» Selection:
Empowerment of degrowth communities may also include the expansion of public housing, and community child-care associations. Local economic structures may include more worker-owned co-ops that utilize profit-sharing with their worker-owners. Time banks, in which community members trade their skills with others who are in need of those skills without using capital, are another potential facet of a degrown economy.

Less popular, but probably necessary, are individual actions include decreasing the use of cars, which would become easier as most jobs become localized. Another individual degrowth choice would be switching to a less carbon-intensive, more plant-based diet. Degrowthers would likely also encourage use of second-hand clothing and shoe repair. People would not be asked to give up consumer goods altogether, but we would place emphasis on creating goods made to last, and caring for them. These individual actions alone, however, are simply unable to create a significant economic shift of the type we need to combat climate change and loss of biodiversity; they must be paired with community- and large-scale actions.

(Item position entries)
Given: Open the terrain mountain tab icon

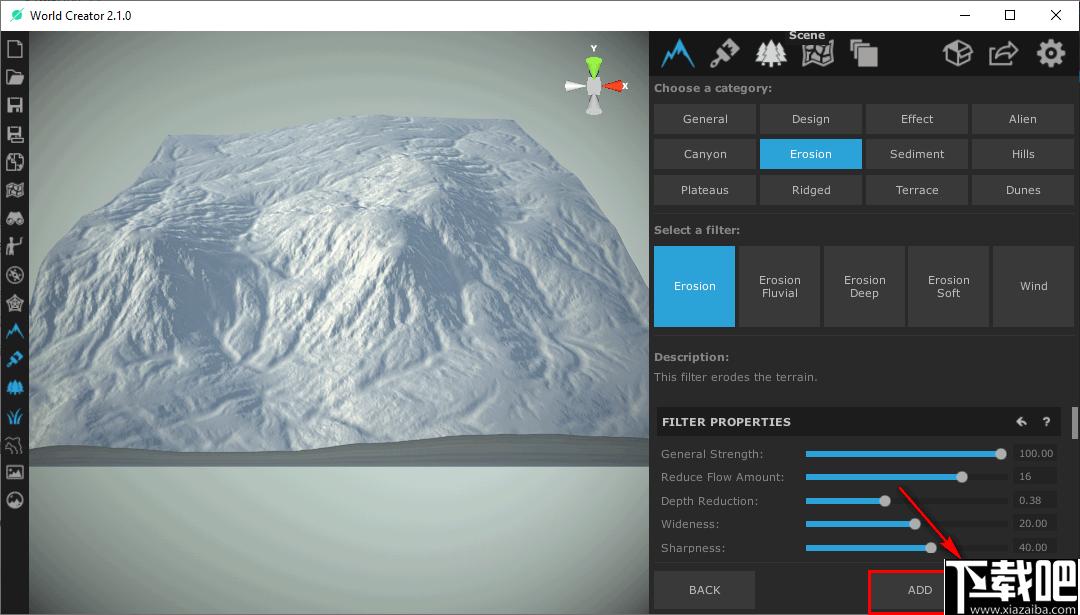Looking at the screenshot, I should pyautogui.click(x=677, y=53).
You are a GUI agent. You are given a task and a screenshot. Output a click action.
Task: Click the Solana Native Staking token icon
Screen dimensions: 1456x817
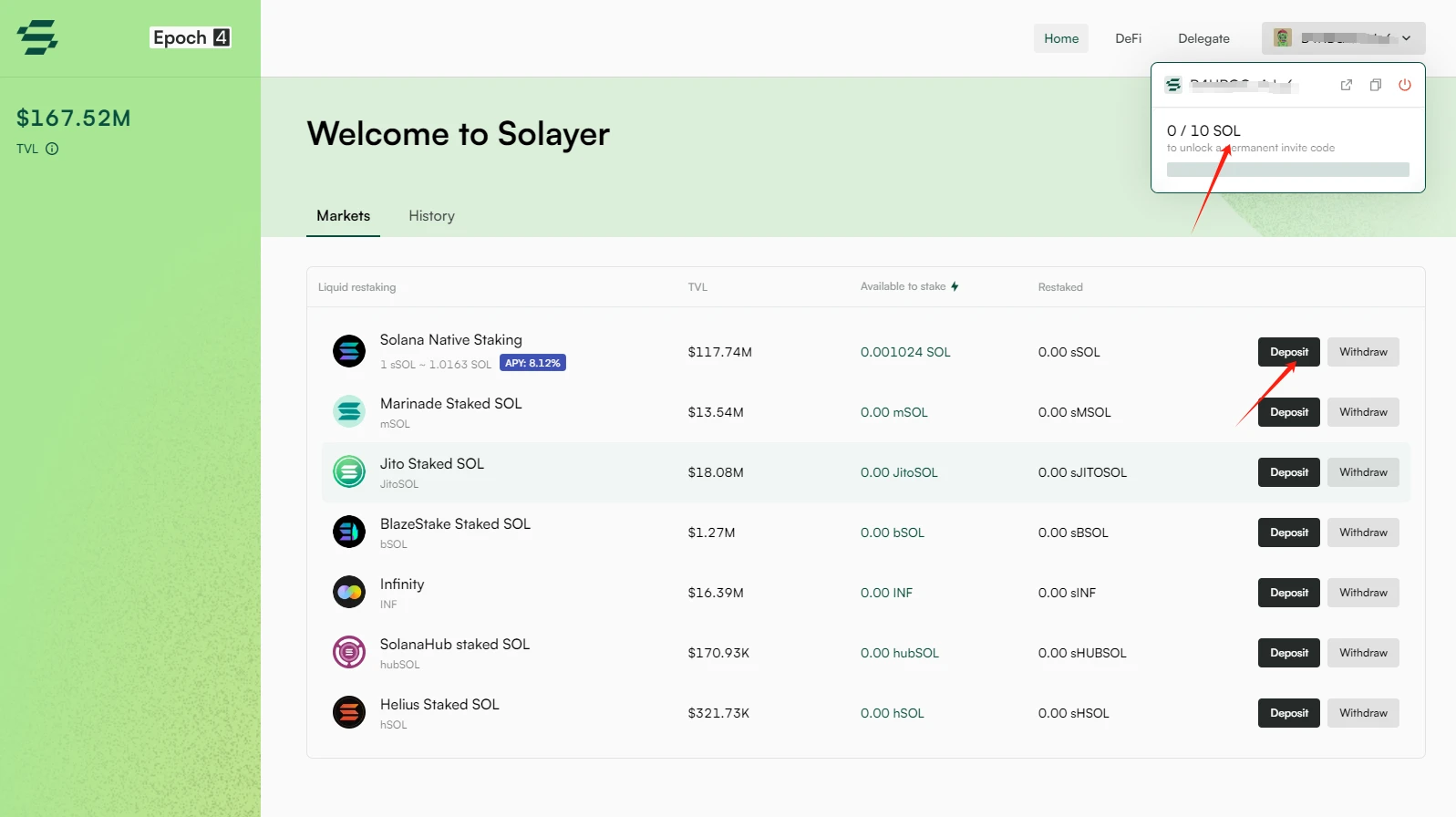point(348,351)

» To be done:
(1) Answer these questions about the degrowth passage, one per line:
(a) In time banks, what do community members trade?
(b) What kind of diet does the passage name as an individual degrowth choice?
(c) What must individual actions be paired with?
(2) Return every line of both item position entries word for word, leaving the pictures out of your answer.

» Replies:
(1)
(a) Their skills.
(b) A less carbon-intensive, more plant-based diet.
(c) Community- and large-scale actions.

(2)
Given: Open the terrain mountain tab icon

Looking at the screenshot, I should pyautogui.click(x=677, y=53).
You are a GUI agent. You are given a task and a screenshot. Output a click action.
Task: Click the Solana Native Staking token icon
Screen dimensions: 1456x817
point(348,351)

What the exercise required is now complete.